What you have to do:
Whatever the records below say, write them all out exactly.
== Segment start ==
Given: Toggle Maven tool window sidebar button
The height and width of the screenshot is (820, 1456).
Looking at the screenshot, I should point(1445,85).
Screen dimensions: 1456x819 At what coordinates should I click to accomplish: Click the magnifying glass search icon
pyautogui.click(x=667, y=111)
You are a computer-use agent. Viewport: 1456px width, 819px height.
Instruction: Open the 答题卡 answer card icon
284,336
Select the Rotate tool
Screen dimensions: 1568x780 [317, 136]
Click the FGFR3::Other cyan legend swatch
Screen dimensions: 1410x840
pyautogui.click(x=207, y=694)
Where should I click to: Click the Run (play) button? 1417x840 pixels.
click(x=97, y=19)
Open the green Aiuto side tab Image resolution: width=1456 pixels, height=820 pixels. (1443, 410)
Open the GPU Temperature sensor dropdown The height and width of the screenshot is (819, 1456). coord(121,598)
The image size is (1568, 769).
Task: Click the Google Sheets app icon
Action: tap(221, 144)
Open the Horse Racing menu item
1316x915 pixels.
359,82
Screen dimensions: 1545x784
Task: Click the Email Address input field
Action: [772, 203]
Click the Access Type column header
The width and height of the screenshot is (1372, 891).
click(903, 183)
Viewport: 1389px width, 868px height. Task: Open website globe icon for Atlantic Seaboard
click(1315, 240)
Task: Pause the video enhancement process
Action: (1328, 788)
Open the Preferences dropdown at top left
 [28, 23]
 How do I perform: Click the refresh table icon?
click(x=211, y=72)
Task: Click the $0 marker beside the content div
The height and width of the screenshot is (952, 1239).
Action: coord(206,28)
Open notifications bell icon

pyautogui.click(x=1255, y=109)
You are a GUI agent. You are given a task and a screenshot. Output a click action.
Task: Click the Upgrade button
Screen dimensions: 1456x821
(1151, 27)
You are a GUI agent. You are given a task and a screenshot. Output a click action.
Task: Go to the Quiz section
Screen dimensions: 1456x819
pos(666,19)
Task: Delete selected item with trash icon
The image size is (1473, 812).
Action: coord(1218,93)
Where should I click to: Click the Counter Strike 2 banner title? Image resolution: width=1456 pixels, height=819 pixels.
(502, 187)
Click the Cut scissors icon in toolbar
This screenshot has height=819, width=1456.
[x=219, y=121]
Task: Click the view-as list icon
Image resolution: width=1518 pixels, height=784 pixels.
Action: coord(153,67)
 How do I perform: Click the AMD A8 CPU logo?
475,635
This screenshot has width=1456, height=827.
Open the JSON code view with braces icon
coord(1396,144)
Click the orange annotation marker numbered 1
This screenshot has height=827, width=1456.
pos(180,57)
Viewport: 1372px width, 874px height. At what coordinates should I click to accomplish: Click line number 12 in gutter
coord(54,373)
== Segment end ==
Written answer:
Given: Toggle Maven tool window sidebar button
The height and width of the screenshot is (820, 1456).
Looking at the screenshot, I should point(1445,85).
Screen dimensions: 1456x819 At what coordinates should I click to accomplish: Click the magnifying glass search icon
pyautogui.click(x=667, y=111)
You are a computer-use agent. Viewport: 1456px width, 819px height.
Instruction: Open the 答题卡 answer card icon
284,336
Select the Rotate tool
Screen dimensions: 1568x780 [317, 136]
Click the FGFR3::Other cyan legend swatch
Screen dimensions: 1410x840
pyautogui.click(x=207, y=694)
Where should I click to: Click the Run (play) button? 1417x840 pixels.
click(x=97, y=19)
Open the green Aiuto side tab Image resolution: width=1456 pixels, height=820 pixels. (1443, 410)
Open the GPU Temperature sensor dropdown The height and width of the screenshot is (819, 1456). coord(121,598)
The image size is (1568, 769).
Task: Click the Google Sheets app icon
Action: tap(221, 144)
Open the Horse Racing menu item
1316x915 pixels.
359,82
Screen dimensions: 1545x784
Task: Click the Email Address input field
Action: [772, 203]
Click the Access Type column header
The width and height of the screenshot is (1372, 891).
click(903, 183)
Viewport: 1389px width, 868px height. Task: Open website globe icon for Atlantic Seaboard
click(1315, 240)
Task: Pause the video enhancement process
Action: (1328, 788)
Open the Preferences dropdown at top left
 [28, 23]
 How do I perform: Click the refresh table icon?
click(x=211, y=72)
Task: Click the $0 marker beside the content div
The height and width of the screenshot is (952, 1239).
Action: coord(206,28)
Open notifications bell icon

pyautogui.click(x=1255, y=109)
You are a GUI agent. You are given a task and a screenshot. Output a click action.
Task: Click the Upgrade button
Screen dimensions: 1456x821
(1151, 27)
You are a GUI agent. You are given a task and a screenshot. Output a click action.
Task: Go to the Quiz section
Screen dimensions: 1456x819
pos(666,19)
Task: Delete selected item with trash icon
The image size is (1473, 812).
Action: coord(1218,93)
Where should I click to: Click the Counter Strike 2 banner title? Image resolution: width=1456 pixels, height=819 pixels.
(502, 187)
Click the Cut scissors icon in toolbar
This screenshot has height=819, width=1456.
[x=219, y=121]
Task: Click the view-as list icon
Image resolution: width=1518 pixels, height=784 pixels.
Action: coord(153,67)
 How do I perform: Click the AMD A8 CPU logo?
475,635
This screenshot has width=1456, height=827.
Open the JSON code view with braces icon
coord(1396,144)
Click the orange annotation marker numbered 1
This screenshot has height=827, width=1456.
pos(180,57)
Viewport: 1372px width, 874px height. At what coordinates should I click to accomplish: Click line number 12 in gutter
coord(54,373)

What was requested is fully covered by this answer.